We liaised with the local authority and local commissioning teams and we reviewed previous inspection reports and other information we held about the service.
Updated
13 October 2016
This comprehensive inspection took place on 30 August and 01 September 2016 and was unannounced. The inspection team consisted of one adult social care inspector.
We last inspected the home on 13 September 2013, when we found the service to be compliant with all the regulations we assessed at that time.
Hourigan House is situated in the centre of a residential area of Leigh. The home is registered to provide care and support for up to 40 people. The bedrooms are single occupancy and a number of the bedrooms have en-suite facilities. Bedrooms are located across two floors and are accessible by a lift. At the time of the inspection, there were 37 people living at Hourigan House.
At the time of our visit there was a registered manager in post. A registered manager is a person who has registered with the Care Quality Commission to manage the service. Like registered providers, they are 'registered persons'. Registered persons have legal responsibility for meeting the requirements in the Health and Social Care Act 2008 and associated Regulations about how the service is run.
All the people we spoke with told us they felt safe living at the home. We saw appropriate risk assessments were in place and support plans had been developed to meet people’s individual needs and preferences.
The home had sufficient numbers of staff deployed which were formally calculated based on people’s dependencies. The recruitment process was robust and there were appropriate safeguarding policies and procedures in place to maintain people’s safety.
The management of medications promoted people’s safety. Appropriate arrangements were in place to ensure that medicines had been ordered, stored and administered appropriately.

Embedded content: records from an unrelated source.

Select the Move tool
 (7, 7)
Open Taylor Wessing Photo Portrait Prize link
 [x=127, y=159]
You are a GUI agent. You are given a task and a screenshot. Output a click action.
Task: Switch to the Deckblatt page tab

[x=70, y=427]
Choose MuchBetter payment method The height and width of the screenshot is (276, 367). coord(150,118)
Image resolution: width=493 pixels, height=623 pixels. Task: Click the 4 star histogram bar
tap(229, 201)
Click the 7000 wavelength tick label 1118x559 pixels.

Members of staff were trained to provide effective and safe care which met people’s individual needs and wishes. Staff understood their roles and responsibilities. Staff were supported by management to maintain and develop their skills and knowledge through ongoing support and regular training. The staff liaised with a range of health care professionals to ensure that care and support to people was well coordinated and appropriate.
The manager and staff demonstrated a good understanding of the Mental Capacity Act (MCA) 2005 and Deprivation of Liberty Safeguards (DoLS).

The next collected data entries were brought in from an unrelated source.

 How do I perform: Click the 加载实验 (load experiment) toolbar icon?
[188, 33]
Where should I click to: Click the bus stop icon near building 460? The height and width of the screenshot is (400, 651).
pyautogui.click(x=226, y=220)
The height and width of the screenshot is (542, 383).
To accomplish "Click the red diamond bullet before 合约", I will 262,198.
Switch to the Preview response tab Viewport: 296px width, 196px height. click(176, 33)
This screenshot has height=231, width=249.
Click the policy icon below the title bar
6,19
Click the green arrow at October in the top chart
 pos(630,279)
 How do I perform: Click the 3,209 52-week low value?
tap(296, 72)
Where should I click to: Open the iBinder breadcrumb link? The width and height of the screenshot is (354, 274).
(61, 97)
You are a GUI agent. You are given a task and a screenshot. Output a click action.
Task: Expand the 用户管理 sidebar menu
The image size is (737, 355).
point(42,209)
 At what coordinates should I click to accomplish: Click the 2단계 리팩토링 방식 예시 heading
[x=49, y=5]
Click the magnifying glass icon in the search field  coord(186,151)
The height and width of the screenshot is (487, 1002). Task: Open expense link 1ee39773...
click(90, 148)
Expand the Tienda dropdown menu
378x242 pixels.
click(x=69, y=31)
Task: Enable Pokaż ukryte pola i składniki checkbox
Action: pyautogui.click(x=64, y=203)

The experiences of people who lived at Hourigan House were positive. People were treated with kindness and compassion and people's privacy and dignity was respected. People were involved in their care planning and the care and support they received was personalised and staff respected their wishes and met their needs.
People led busy and fulfilled lives. The activities coordinator was motivated to ensure everybody’s needs were catered for and we saw a varied activities programme was on offer. People spoke highly of their experiences and that they wouldn’t hesitate to recommend the home to other people that were considering a care home.

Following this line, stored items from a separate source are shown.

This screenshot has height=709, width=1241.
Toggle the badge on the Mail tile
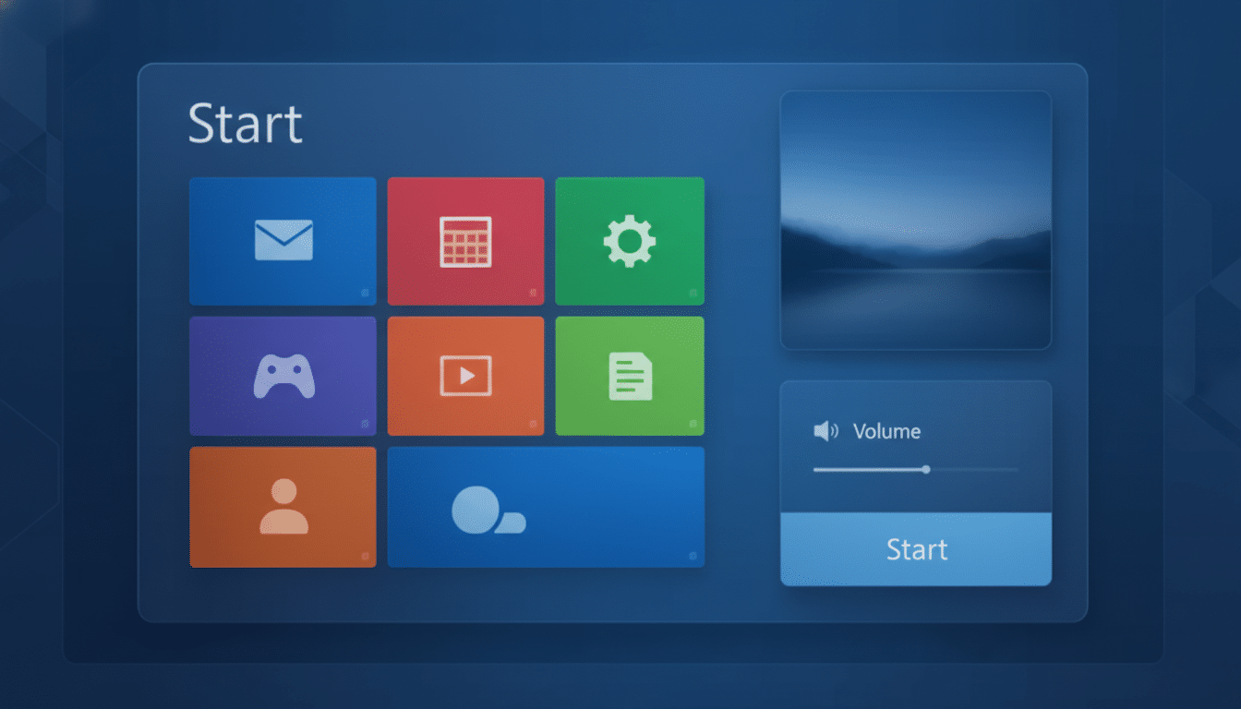[364, 294]
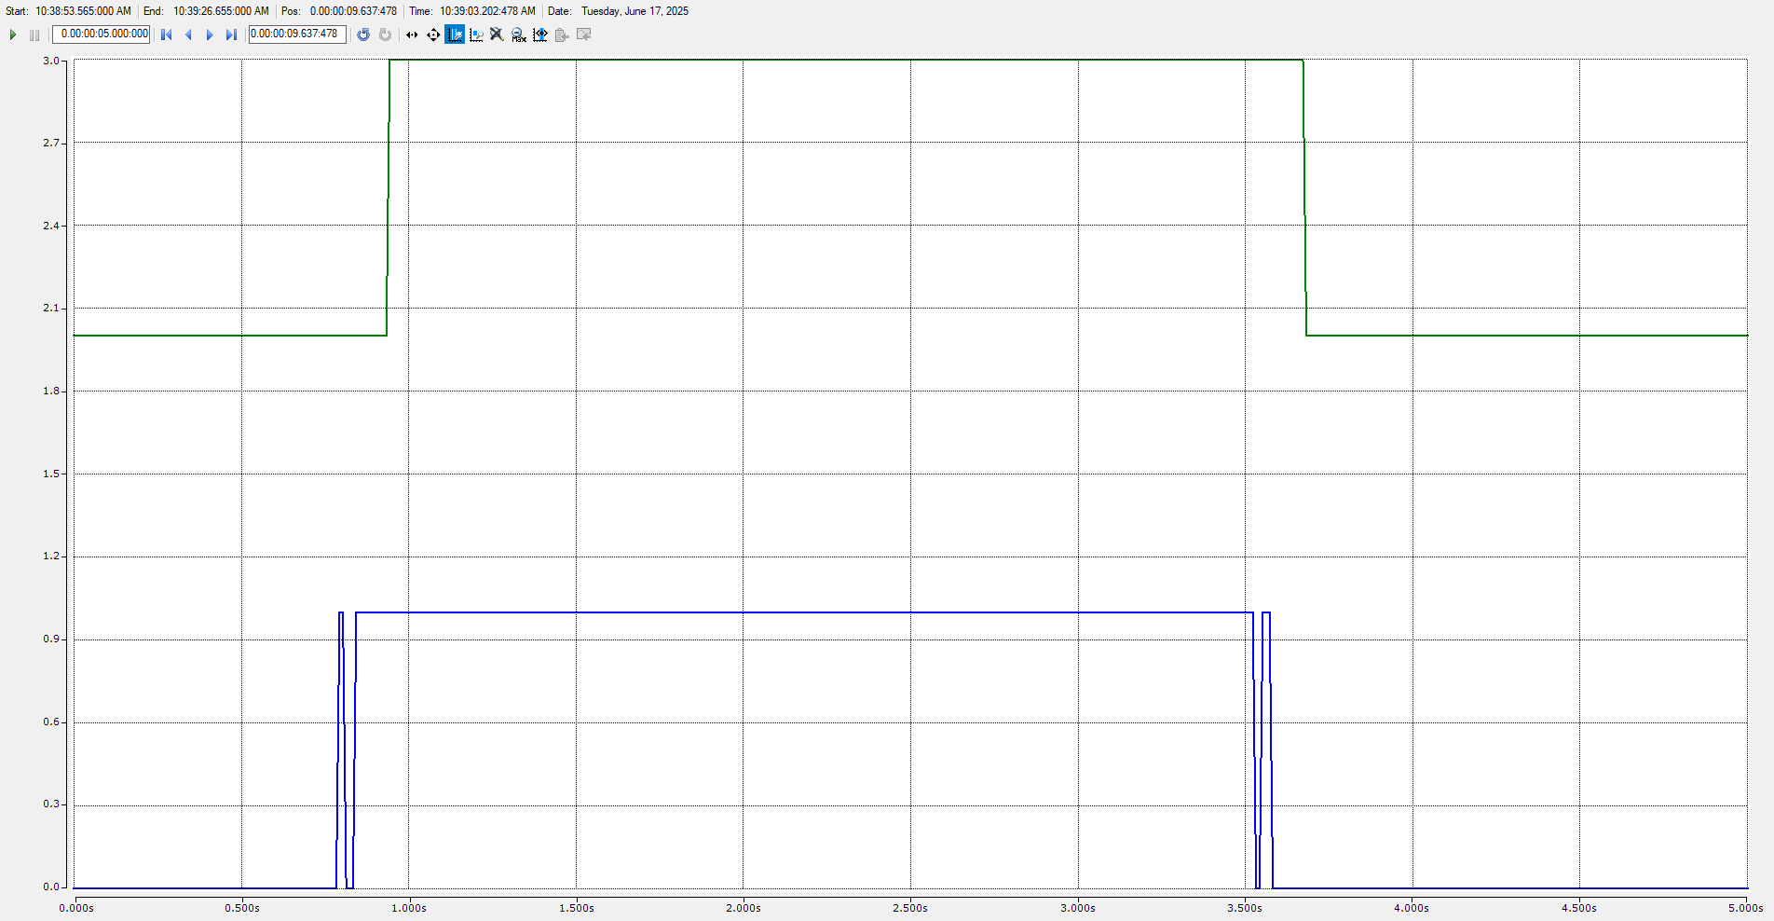Select the four-way pan tool icon
This screenshot has width=1774, height=921.
[x=433, y=34]
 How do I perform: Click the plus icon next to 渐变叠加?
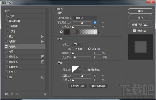pos(43,62)
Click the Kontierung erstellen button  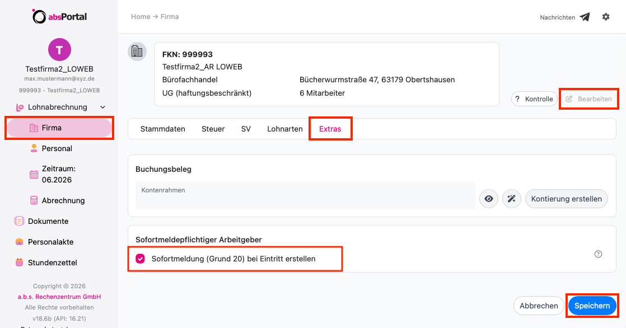coord(566,199)
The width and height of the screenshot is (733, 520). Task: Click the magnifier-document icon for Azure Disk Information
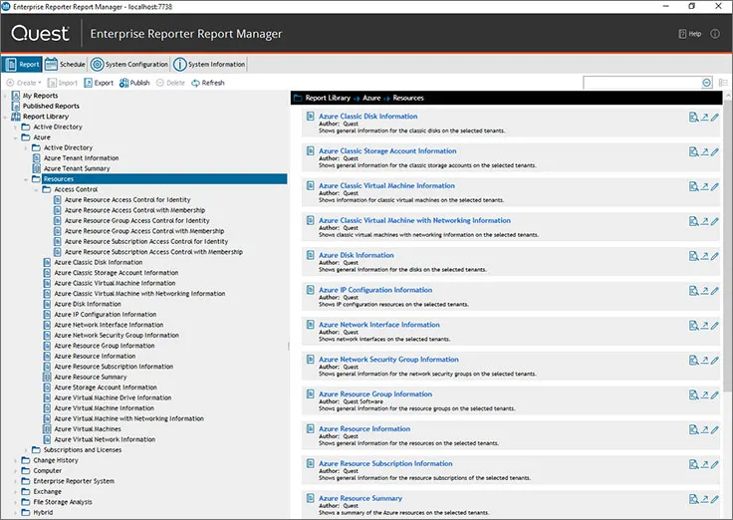pyautogui.click(x=693, y=256)
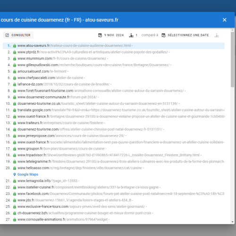Click the lock icon beside www.facebook.com
Screen dimensions: 236x236
(x=15, y=194)
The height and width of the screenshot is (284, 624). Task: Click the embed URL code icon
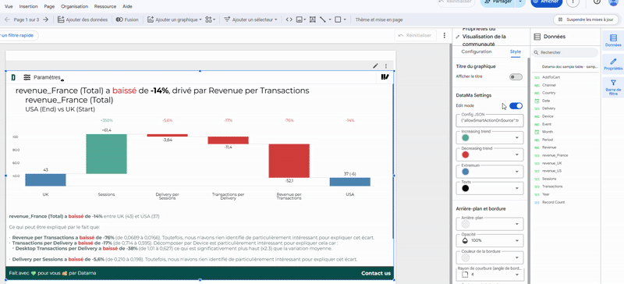[x=289, y=20]
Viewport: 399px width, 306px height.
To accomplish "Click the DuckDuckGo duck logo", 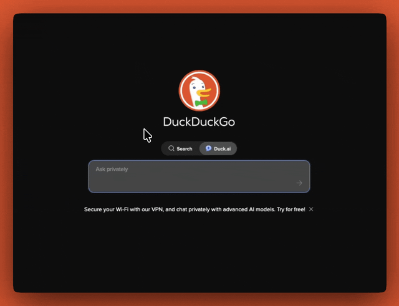I will pos(199,90).
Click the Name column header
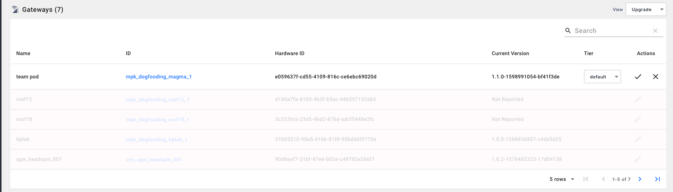Image resolution: width=673 pixels, height=192 pixels. [x=23, y=53]
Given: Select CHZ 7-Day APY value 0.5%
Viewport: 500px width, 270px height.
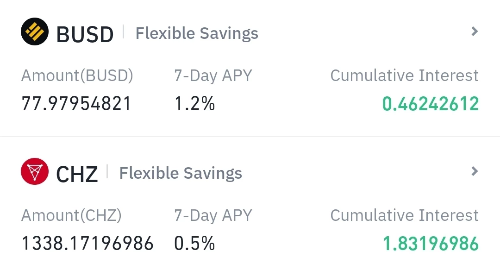Looking at the screenshot, I should coord(194,244).
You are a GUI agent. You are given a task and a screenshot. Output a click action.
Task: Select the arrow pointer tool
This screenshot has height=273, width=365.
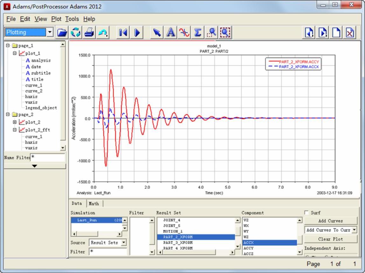coord(157,32)
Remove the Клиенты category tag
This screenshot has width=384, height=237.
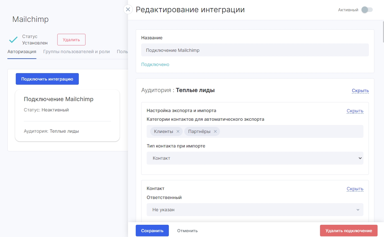pyautogui.click(x=178, y=131)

People knew how to make a complaint and these were responded to within the timescales indicated in the policy. We saw the home had received a lot of compliments and appreciation for the care provided.
A range of audits were undertaken to help monitor and improve the quality and safety of the service. We saw actions were implemented timely following any deficits identified. Management understood their legal requirements and notifications had been submitted to CQC.